Hi Sam,
Thanks for the information. This is extremely close to what I had
prototyped with a trampoline function but thanks to you I realised I don't
need to do any trickery in assembly as I have full control over the CPU
state in the emulator! I was trying to keep the stack balanced forgetting I
could just force its state from the host's side!
Kind regards,
Oliver James
Chromalabs | Developer
On Thu, 24 Oct 2019 at 22:12, Samuel Hopstock <masrepus97@xxxxxxxxx> wrote:
Hi Oliver,
For our Unipacker project, we also needed to hook imported functions.
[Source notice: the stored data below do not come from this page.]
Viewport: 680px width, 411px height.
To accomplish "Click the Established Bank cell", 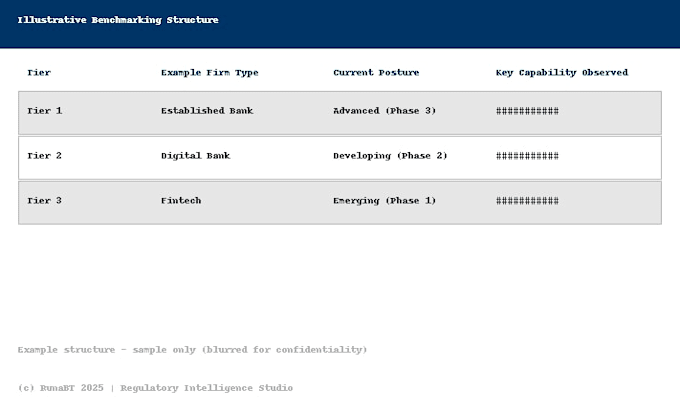I will 207,111.
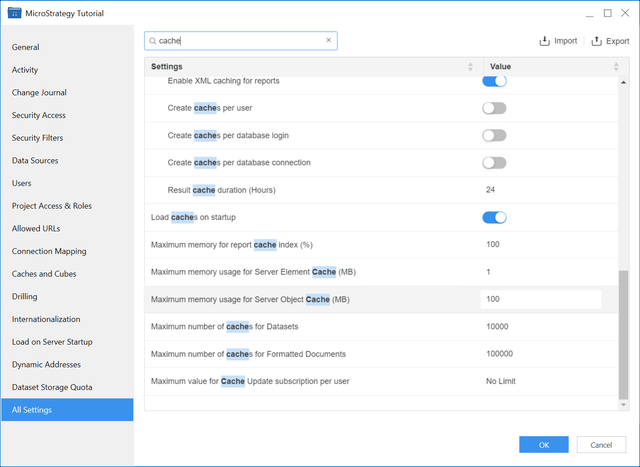
Task: Open the Caches and Cubes section
Action: tap(44, 274)
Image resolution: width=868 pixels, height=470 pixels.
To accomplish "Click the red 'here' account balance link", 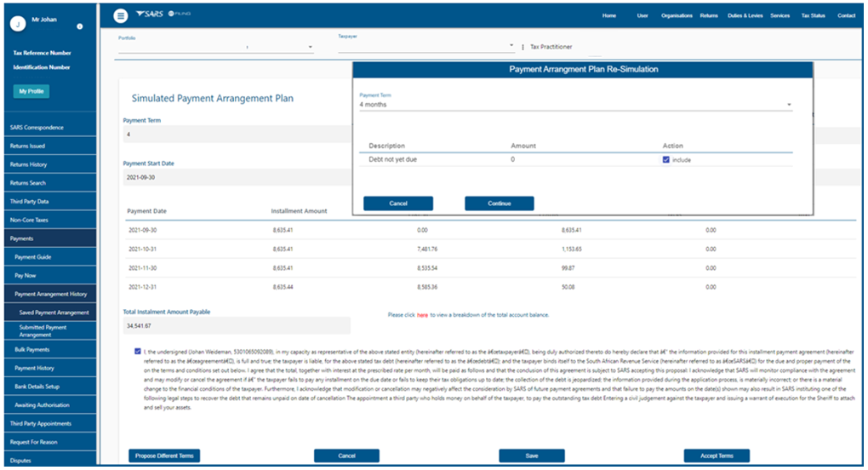I will 422,315.
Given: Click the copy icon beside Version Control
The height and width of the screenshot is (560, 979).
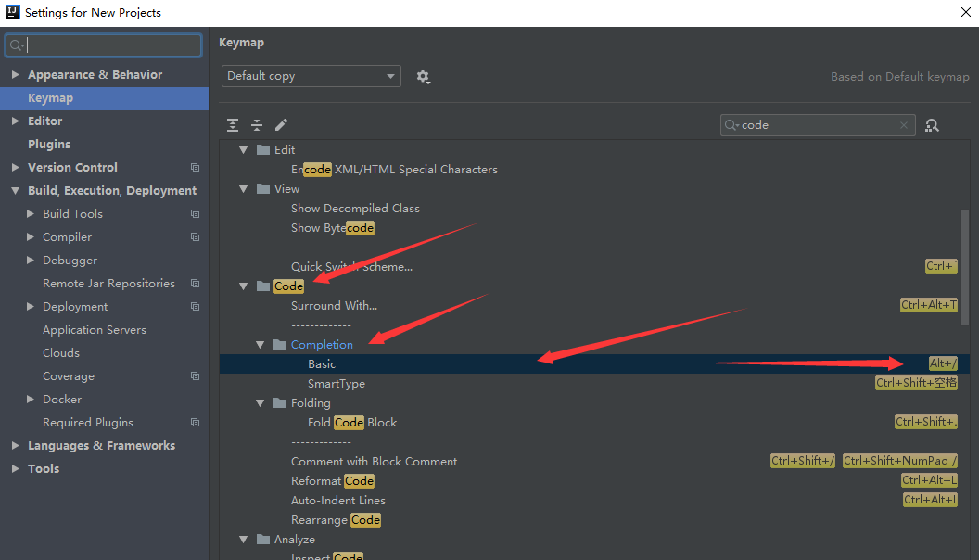Looking at the screenshot, I should 195,167.
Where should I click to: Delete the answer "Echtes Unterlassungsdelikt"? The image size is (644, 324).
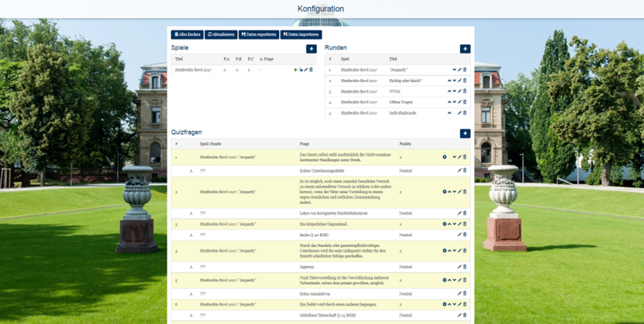point(465,170)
You
could take a look at how we did it: In core.py line 507 (
https://github.com/unipacker/unipacker/blob/master/unipacker/core.py#L507),
you can see that we use the kind of trampoline you had in mind. We define a
"hook address" that is unique for each import and store which function name
was associated with this address. Then we write this address to the space
where the loader would put the actual function address.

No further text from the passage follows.